Growth guidance was particularly strong in sectors including
non-ferrous metals, electronics, property, light manufacturing
and chemicals, it said.

Although solid earnings help short-term sentiment, “we
reiterate our view that earnings growth could slow to 5 percent
in H2 and recommend investors to be more defensive,” wrote UBS
analyst Gao Ting, who warned that financial regulation will
likely remain tough.

Echoing concerns about liquidity, OCBC analyst Tommy Xie
cautioned that “it may be too early for market to lower the
guard against the regulatory tightening as we think financial
de-leverage remains top policy priority for China.”

He said July will be another important month to monitor
given that during it, sizable loans made under the central
bank’s medium-term lending facility (MLF) will mature.

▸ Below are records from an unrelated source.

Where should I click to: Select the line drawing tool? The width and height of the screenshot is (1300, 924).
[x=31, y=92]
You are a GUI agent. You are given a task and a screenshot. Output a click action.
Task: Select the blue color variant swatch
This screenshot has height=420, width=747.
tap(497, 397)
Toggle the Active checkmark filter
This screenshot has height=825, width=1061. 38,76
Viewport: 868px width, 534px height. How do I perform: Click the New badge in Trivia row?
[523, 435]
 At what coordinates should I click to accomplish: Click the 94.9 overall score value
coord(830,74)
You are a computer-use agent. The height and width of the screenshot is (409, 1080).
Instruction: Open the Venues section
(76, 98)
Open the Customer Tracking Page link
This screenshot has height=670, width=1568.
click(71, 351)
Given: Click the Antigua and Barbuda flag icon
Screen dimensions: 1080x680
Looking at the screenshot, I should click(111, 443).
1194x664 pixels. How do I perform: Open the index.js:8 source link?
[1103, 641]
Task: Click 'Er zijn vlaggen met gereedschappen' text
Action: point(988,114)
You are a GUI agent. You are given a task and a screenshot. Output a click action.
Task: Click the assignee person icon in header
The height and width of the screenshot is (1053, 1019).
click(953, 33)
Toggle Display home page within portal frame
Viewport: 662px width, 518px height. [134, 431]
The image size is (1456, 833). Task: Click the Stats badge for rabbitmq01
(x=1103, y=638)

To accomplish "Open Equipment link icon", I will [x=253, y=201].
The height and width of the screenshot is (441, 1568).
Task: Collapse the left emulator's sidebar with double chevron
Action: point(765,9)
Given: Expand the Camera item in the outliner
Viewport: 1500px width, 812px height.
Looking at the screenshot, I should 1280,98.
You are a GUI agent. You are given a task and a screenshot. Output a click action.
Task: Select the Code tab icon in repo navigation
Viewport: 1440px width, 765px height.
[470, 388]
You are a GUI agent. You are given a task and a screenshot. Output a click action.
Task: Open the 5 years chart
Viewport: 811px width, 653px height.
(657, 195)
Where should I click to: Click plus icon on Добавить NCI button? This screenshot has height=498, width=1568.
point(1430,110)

Small-caps outperform blue-chips on Monday, with the SSE 50
Index dropping 0.6 percent, while the start-up board
ChiNext was up nearly 1 percent.

Financial and consumer stocks fell
sharply on profit-taking but commodity shares rose
on the back of higher raw material prices triggered by recent
dollar weakness.


In Hong Kong, the Hang Seng index added 0.1 percent,
to 25,784.79 points, while the Hong Kong China Enterprises Index
gained 0.4 percent, to 10,403.57.

Index heavyweight HSBC Plc – which on Monday
conducted the first deal under the “Bond Connect” – rose nearly
2 percent, while BOC Hong Kong, another beneficiary of
the scheme that allows foreign investors to buy China bonds,
jumped more than 3 percent.

Hong Kong’s small-caps and mid-caps rose
sharply after Beijing on Friday allowed insurers to buy the
city’s stocks under the Shenzhen-Hong Kong Stock Connect,
potentially boosting demand for smaller companies.